Having made millions off porn and nudity, Roger Forbes has now taken the final step to replacing Frank Colarcurcio Sr. as the region’s filthy rich stripper king, erasing the last traces of the late racketeer’s ten-state empire of vice and corruption. As part owner in the national Deja Vu/DreamGirls nude dance-club chain, Forbes was already operating more than a half dozen Puget Sound clubs when he bought up Colacurcio’s flagship nudie joint, Rick’s, in Lake City last year, renaming it somewhat mockingly DreamGirls at Rick’s. Now, after hearing some of Colacurcio’s associates planned to reopen Fox’s, Frank’s onetime dance club in Tacoma and the last joint in an empire that once stretched to Texas, Alaska and Hawaii, Forbes quietly snatched up the property last year and re-launched it this month as DreamGirl’s at Fox’s. Forbes started in the skin business 40 years ago with porn theaters in Seattle and Renton, constantly battling church and community opponents and taking a First Amendment dispute all the way to the U.S. Supreme Court; more recently he beat the Seattle Mariners in a court fight over his new DreamGirls club near Safeco Field. Of the 75 national Deja Vu clubs, Forbes outright owns nine clubs in the West, including three in downtown Seattle and two in Lake City.
“We’ve gradually managed to become the dominate player in the city, and it’s very satisfying” Forbes told us as he prepared to re-open Rick’s last year – a re-launch briefly delayed by a $650,000 accidental fire. He didn’t want to talk about the story we’d heard how he acquired the Tacoma-area property. But as records show, three former Colacurcio associates attempted to re-license the Fox’s property, inside the Parkland city limits, after it was shut down by court order when the three and Colacurcio and his son Frankie were indicted three years ago for prostitution and racketeering.
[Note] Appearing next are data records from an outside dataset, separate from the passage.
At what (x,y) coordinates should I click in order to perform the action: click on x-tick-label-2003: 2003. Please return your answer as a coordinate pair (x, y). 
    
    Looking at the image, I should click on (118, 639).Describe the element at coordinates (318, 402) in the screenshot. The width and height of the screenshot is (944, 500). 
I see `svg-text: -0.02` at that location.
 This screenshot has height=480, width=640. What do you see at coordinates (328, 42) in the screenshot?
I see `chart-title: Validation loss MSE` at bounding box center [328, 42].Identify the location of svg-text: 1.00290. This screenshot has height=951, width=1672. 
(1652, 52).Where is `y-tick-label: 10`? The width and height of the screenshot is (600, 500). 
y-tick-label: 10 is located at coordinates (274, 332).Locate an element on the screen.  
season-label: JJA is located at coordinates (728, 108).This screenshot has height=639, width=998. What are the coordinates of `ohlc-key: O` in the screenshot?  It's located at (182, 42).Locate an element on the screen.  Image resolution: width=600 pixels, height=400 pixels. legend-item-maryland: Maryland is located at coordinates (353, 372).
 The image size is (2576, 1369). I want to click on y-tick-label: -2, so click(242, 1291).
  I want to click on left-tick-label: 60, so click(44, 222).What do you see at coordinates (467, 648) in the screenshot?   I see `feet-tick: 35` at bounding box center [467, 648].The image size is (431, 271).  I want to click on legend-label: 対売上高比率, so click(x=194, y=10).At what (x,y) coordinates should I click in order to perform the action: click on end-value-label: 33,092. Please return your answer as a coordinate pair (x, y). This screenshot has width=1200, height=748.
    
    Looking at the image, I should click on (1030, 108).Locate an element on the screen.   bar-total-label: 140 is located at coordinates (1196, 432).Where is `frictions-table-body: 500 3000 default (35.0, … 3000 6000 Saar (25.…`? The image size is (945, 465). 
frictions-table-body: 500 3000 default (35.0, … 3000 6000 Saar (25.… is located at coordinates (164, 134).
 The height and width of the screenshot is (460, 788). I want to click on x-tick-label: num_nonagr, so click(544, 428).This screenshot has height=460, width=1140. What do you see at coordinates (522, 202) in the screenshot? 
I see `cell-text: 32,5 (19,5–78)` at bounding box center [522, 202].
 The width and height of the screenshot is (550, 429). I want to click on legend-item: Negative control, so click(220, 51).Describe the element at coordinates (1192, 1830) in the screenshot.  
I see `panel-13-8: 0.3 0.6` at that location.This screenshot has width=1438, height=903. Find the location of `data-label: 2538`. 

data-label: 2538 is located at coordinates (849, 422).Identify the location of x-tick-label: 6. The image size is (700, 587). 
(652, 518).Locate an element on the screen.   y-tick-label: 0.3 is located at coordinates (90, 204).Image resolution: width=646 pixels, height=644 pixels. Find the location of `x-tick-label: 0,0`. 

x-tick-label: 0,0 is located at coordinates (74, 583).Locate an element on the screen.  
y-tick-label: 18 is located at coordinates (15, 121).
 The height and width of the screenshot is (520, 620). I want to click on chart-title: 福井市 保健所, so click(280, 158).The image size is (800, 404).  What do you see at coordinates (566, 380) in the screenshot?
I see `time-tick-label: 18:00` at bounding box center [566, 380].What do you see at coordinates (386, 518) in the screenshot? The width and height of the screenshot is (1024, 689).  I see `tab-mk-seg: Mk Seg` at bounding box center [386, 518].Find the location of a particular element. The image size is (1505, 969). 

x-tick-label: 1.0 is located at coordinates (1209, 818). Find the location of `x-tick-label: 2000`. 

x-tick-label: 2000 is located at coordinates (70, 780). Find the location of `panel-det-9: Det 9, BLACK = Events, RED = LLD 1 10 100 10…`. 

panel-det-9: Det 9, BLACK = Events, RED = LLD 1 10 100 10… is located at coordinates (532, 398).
Fox’s had been in the name of Steve Fueston who pleaded guilty in 2010 to a misdemeanor to commit prostitution near a military establishment. Two associates also pleaded out to avoid jail time and gave up ownership in the empire, while Frank Colacurcio Jr. pleaded guilty to racketeering, forfeiting $1.3 million and spending most of a year in prison. Frank Sr., facing his eighth felony, beat the rap by dying, at age 93, six months before trial.When Forbes heard of the Fox’s re-licensing attempt by the former associates, he moved swiftly – buying up not just the Fox’s property, but the whole strip mall in which it’s housed off Pacific Avenue South. His intent, we’re told by a Forbes corporate source, was to cut off any attempted comeback by Colacurcio’s cronies and bury the longtime rivalry for good. As it turned out, the associates’ license application was rejected anyway.The News Tribune
reports that the Pierce County Sheriff’s Department is keeping an eye on the reopened club for any sign it has returned to its former ways when prostitution, drug use and even shootings in the parking lot prevailed.”If it attracts problems and issues, then we’ll deal with the enforcement issue behind it,” spokesperson Ed Troyer said. “Hopefully, we don’t need to.”As the 70-year-old Forbes told us earlier – chatting on the phone from his Lake Tahoe home while entertaining his wine maker who’d just flown in from Paris: “I don’t mind going to court in civil disputes. I don’t mind standing trial on motion pictures or the reading of books. But defending yourself against pimping or prostitution? Sorry, I’m way too old for that.”